## TEXTE:
——————
Serpico est à la fois le meilleur rôle et un des meilleurs films de Al Pacino. Au delà du fait d'être un policier intègre qui refuse les pots de vin et dénonce cette pratique généralisée, c'est un homme cultivé,curieux et libre comme en témoigne les rencontres avec ses compagnes.J'aime aussi cette volonté de ne pas porter l'uniforme et cette vision trés moderne en pleine seventies d'incarner une autre idée de la police. Au niveau de l'allure et de son mode d'intervention, ce flic d'origine italienne est un peu le père spirituel de Starsky et Hutch malgré lui.
Au niveau de la mise en scène,Sidney Lumet en a choisi une trés changeante. Une façon de filmer son anti-héros en perpétuel mouvement, au propre comme au figuré. Un film qui épouse donc le style de vie anarchique,bordélique et bariolé de Serpico, dont la carrière policière s'apparente à un odyssée idéaliste semée d'embûches et d'épreuves.
La première partie du film se concentre sur la présentation du policier qui s'enchaîne trés vite, à la façon d'un fondu enchaîné sur la justification même du film de Lumet: la corruption à tous les échelons de la police new-yorkaise. Thême ô combien audacieux alors que les Etats-Unis étaient en pleine guerre du Vietnam et que Nixon avait déjà été mêlé à ce sacré trafic d'influences via le Watergate. Quoiqu'il en soit,Serpico a réussi le tour de force de coller à l' époque politique troublée en Amérique via un individu trés flower power et dissident.
——————
## DONNÉES RECUEILLIES:
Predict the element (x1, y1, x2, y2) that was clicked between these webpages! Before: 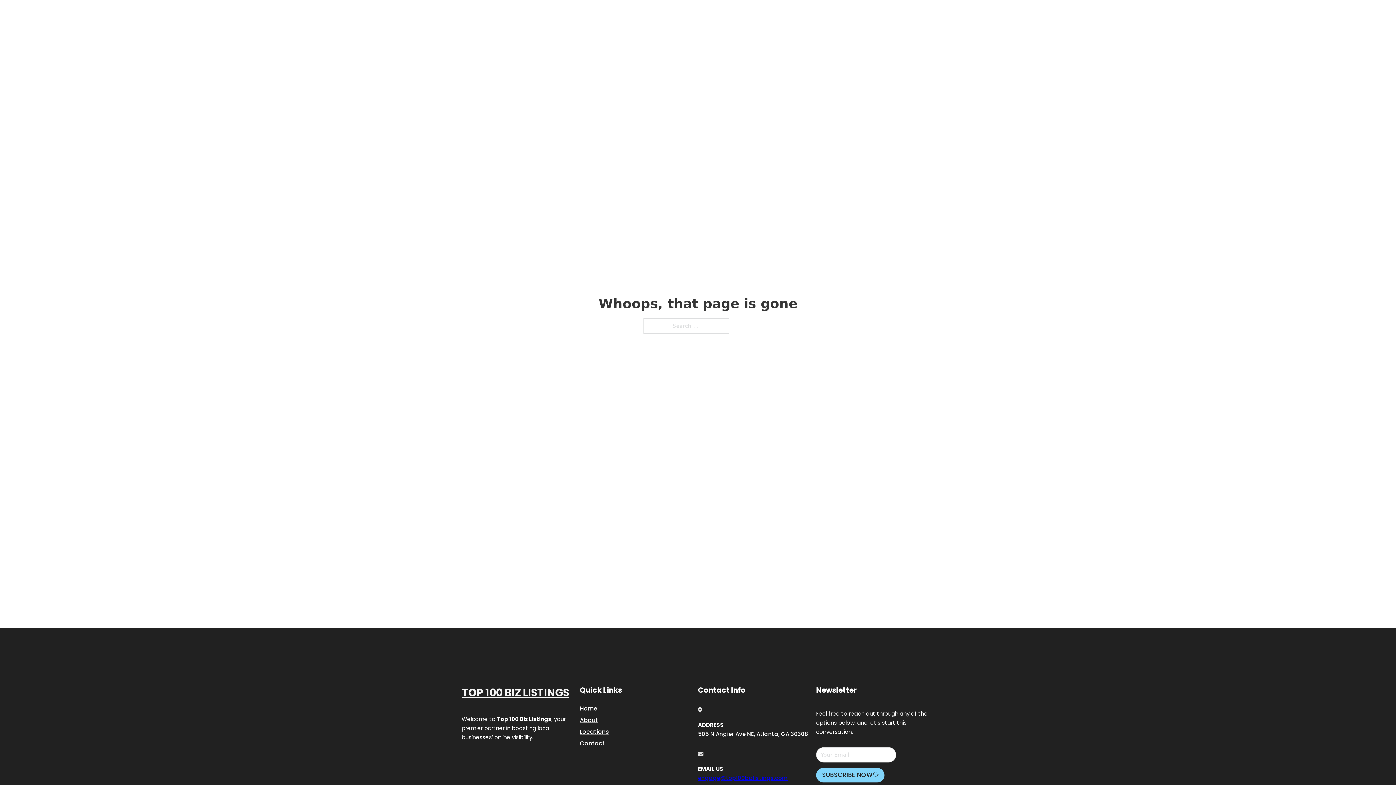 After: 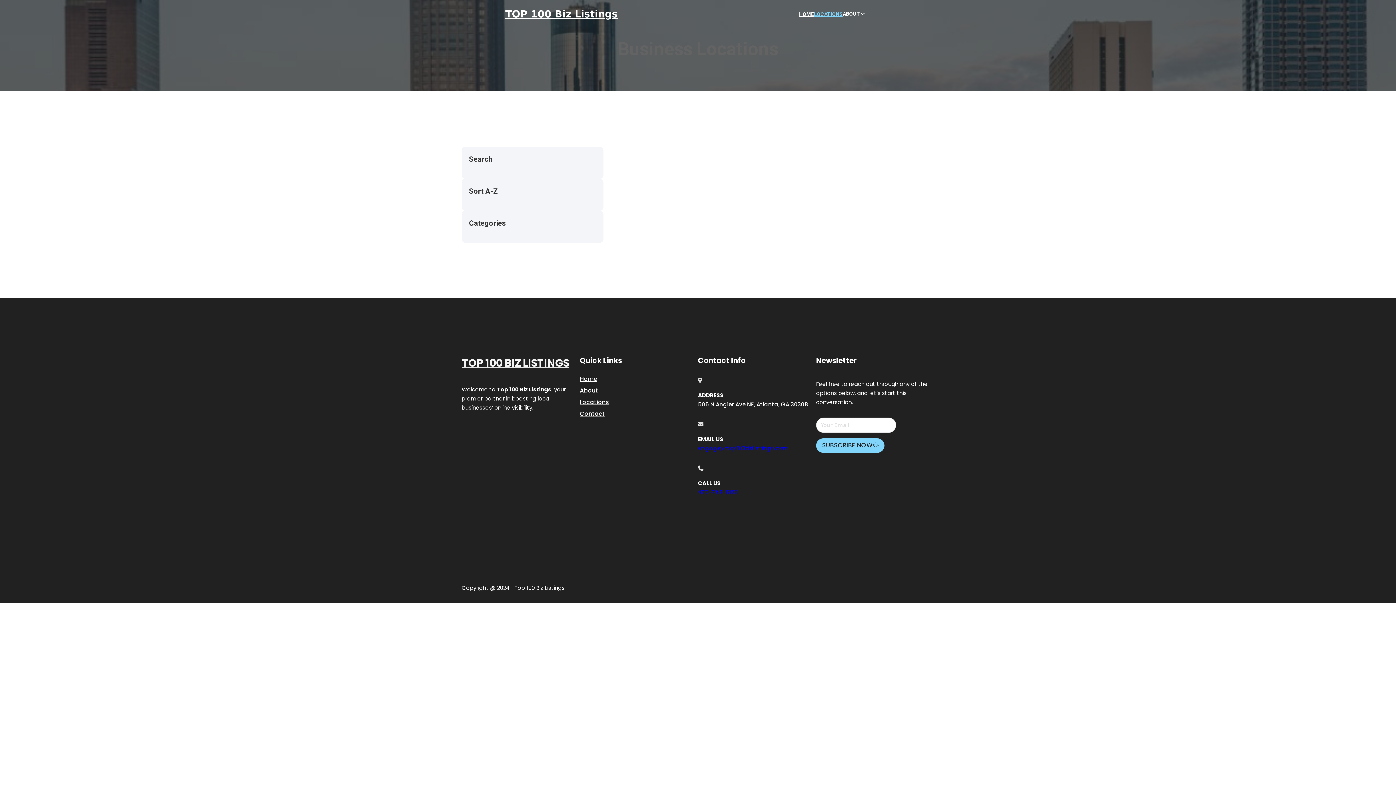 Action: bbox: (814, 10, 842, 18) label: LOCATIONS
——————
## CONSIGNES DE TRAVAIL:
1/ Répondez brièvement à ces questions sur le texte consacré à Serpico.
(a) Quel acteur tient le rôle de Serpico ?
(b) Quel cinéaste a réalisé le film ?
(c) Sur quel thème enchaîne la première partie du film après la présentation du policier ?
2/ Poursuivez le texte consacré à Serpico à partir de sa dernière phrase.

## CORRIGÉ DE L'EXERCICE:
1/
(a) Al Pacino.
(b) Sidney Lumet.
(c) La corruption à tous les échelons de la police new-yorkaise.

2/
Curieusement et heureusement, Sidney Lumet choisit aussi de ne pas se cantonner à un film réquisitoire qui aurait pu tomber dans un "film-tribunal" dont sont friands les Américains.Il n'en est rien car la revendication, le ras le bol de Serpico se passe sur son lieu de travail ( de l'identification judiciaire aux stups). La difficulté pour le flic sera de se faire écouter d'une hiérarchie qui sait cette corruption mais refuse de mettre le débat sur la place publique pour éviter un tsunami socio-professionnel. Avec Serpico, le spectateur vit ce casse-tête institutionnel, la solitude de cet homme stigmatisé puisqu'il est honnête et passe par toutes les émotions, de l'espoir jusqu'à la résignation.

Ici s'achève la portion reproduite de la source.